## STATED TASK
Copy the rows below word for word, starting at the first one and ending with the line containing "pyautogui.click(x=10, y=77)". Include that line.

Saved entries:
#####

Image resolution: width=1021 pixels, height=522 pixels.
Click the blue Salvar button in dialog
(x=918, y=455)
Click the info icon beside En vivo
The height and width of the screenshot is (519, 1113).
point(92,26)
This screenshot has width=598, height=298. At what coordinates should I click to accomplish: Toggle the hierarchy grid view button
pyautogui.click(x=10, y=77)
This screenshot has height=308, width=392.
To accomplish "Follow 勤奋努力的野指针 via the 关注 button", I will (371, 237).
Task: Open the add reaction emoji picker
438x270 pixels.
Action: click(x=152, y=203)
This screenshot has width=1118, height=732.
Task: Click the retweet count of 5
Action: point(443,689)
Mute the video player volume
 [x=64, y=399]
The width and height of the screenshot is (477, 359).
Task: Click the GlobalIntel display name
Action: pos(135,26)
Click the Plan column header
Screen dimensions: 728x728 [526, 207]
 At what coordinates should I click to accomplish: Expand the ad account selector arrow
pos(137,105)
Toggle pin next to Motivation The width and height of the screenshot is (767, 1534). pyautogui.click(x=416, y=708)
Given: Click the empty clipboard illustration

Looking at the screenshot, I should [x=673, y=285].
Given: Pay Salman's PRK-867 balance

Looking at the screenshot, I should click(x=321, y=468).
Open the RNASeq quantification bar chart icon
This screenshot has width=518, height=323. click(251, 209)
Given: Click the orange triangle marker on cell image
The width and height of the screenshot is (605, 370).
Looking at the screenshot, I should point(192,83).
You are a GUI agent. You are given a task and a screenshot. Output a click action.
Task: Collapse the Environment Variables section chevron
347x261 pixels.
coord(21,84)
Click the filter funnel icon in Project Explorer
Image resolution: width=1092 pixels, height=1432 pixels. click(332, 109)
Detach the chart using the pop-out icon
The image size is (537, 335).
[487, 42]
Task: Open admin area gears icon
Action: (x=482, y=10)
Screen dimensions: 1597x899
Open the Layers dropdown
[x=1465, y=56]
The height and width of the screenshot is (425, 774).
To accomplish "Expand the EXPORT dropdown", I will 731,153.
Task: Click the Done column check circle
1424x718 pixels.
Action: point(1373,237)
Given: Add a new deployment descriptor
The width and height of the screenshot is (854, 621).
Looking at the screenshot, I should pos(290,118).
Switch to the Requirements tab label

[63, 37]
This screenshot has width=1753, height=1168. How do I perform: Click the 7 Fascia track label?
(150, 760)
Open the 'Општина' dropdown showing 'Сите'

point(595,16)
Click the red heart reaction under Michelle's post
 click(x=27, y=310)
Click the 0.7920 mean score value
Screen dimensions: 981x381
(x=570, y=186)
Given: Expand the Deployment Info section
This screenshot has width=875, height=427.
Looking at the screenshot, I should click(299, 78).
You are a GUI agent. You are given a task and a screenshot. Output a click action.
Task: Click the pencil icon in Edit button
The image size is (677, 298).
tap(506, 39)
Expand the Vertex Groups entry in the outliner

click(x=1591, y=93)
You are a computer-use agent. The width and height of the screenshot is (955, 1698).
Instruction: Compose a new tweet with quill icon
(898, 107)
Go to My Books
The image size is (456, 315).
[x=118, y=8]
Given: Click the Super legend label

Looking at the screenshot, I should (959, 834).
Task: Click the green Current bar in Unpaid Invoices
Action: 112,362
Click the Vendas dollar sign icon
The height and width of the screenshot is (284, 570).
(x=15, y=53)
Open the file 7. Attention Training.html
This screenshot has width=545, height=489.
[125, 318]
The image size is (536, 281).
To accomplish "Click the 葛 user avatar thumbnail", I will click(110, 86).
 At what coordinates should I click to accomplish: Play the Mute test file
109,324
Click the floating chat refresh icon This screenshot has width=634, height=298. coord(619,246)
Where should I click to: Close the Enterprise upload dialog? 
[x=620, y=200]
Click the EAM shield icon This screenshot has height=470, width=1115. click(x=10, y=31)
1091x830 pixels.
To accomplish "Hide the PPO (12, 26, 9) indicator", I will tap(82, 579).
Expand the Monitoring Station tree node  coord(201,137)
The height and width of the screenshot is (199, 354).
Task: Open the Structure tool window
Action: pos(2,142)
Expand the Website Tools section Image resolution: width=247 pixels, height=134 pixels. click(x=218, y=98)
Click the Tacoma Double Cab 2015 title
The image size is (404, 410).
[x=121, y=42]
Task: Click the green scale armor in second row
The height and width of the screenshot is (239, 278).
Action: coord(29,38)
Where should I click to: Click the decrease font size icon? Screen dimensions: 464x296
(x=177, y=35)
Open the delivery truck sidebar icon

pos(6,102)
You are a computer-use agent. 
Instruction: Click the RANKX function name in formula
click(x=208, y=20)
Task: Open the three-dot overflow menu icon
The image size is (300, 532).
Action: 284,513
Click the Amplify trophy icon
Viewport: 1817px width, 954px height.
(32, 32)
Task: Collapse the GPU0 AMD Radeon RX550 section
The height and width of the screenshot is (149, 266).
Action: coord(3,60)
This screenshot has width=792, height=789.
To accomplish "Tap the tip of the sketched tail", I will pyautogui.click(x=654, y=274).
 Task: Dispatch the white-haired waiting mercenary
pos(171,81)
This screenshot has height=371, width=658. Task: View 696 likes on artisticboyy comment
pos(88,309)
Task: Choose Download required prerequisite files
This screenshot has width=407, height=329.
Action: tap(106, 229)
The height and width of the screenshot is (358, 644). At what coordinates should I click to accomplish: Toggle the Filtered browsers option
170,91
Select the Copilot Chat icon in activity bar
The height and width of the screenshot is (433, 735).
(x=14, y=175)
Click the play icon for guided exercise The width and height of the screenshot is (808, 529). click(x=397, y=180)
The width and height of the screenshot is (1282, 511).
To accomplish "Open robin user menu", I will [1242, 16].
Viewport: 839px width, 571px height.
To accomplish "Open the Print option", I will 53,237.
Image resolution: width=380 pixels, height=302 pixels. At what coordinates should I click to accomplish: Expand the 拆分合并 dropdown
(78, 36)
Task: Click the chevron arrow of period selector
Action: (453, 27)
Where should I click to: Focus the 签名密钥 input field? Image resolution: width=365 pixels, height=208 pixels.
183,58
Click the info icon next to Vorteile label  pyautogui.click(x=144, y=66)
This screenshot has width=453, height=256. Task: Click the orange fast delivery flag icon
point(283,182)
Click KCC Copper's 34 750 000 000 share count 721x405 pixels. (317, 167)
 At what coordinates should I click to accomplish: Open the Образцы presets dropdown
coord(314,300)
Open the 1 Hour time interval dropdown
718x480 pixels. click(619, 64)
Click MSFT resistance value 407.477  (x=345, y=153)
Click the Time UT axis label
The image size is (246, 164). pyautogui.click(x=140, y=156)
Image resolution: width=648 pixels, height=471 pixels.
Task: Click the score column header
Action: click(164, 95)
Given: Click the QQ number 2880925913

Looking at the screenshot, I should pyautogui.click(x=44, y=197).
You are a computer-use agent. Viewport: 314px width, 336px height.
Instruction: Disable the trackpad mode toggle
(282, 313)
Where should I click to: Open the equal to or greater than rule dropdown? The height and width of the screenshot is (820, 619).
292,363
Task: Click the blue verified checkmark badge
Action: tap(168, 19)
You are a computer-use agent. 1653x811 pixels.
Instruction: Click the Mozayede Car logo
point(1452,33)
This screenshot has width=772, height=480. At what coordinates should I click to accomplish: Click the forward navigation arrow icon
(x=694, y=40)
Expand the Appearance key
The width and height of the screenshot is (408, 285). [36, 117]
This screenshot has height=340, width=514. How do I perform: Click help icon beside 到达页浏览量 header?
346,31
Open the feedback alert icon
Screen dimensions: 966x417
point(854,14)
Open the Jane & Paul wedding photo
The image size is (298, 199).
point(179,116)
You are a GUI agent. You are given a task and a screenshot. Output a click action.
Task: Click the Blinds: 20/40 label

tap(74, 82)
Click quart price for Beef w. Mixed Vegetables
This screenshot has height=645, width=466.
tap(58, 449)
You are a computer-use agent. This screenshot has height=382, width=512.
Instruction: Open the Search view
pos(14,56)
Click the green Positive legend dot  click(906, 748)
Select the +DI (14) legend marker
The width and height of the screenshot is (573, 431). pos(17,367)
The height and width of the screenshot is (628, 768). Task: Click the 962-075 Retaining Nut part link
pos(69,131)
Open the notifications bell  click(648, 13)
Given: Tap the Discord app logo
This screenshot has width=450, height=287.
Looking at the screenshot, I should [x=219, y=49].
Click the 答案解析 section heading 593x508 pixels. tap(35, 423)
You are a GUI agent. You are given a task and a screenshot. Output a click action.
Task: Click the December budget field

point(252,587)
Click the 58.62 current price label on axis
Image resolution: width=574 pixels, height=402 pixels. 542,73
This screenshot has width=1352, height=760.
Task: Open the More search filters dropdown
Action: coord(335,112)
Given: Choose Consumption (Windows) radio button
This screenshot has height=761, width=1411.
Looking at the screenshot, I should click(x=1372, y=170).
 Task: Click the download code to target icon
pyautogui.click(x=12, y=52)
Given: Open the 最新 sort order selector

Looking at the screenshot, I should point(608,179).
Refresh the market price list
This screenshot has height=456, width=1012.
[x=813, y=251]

#####

## REPLY TO THE TASK
Image resolution: width=1021 pixels, height=522 pixels.
Click the blue Salvar button in dialog
(x=918, y=455)
Click the info icon beside En vivo
The height and width of the screenshot is (519, 1113).
point(92,26)
This screenshot has width=598, height=298. At what coordinates should I click to accomplish: Toggle the hierarchy grid view button
pyautogui.click(x=10, y=77)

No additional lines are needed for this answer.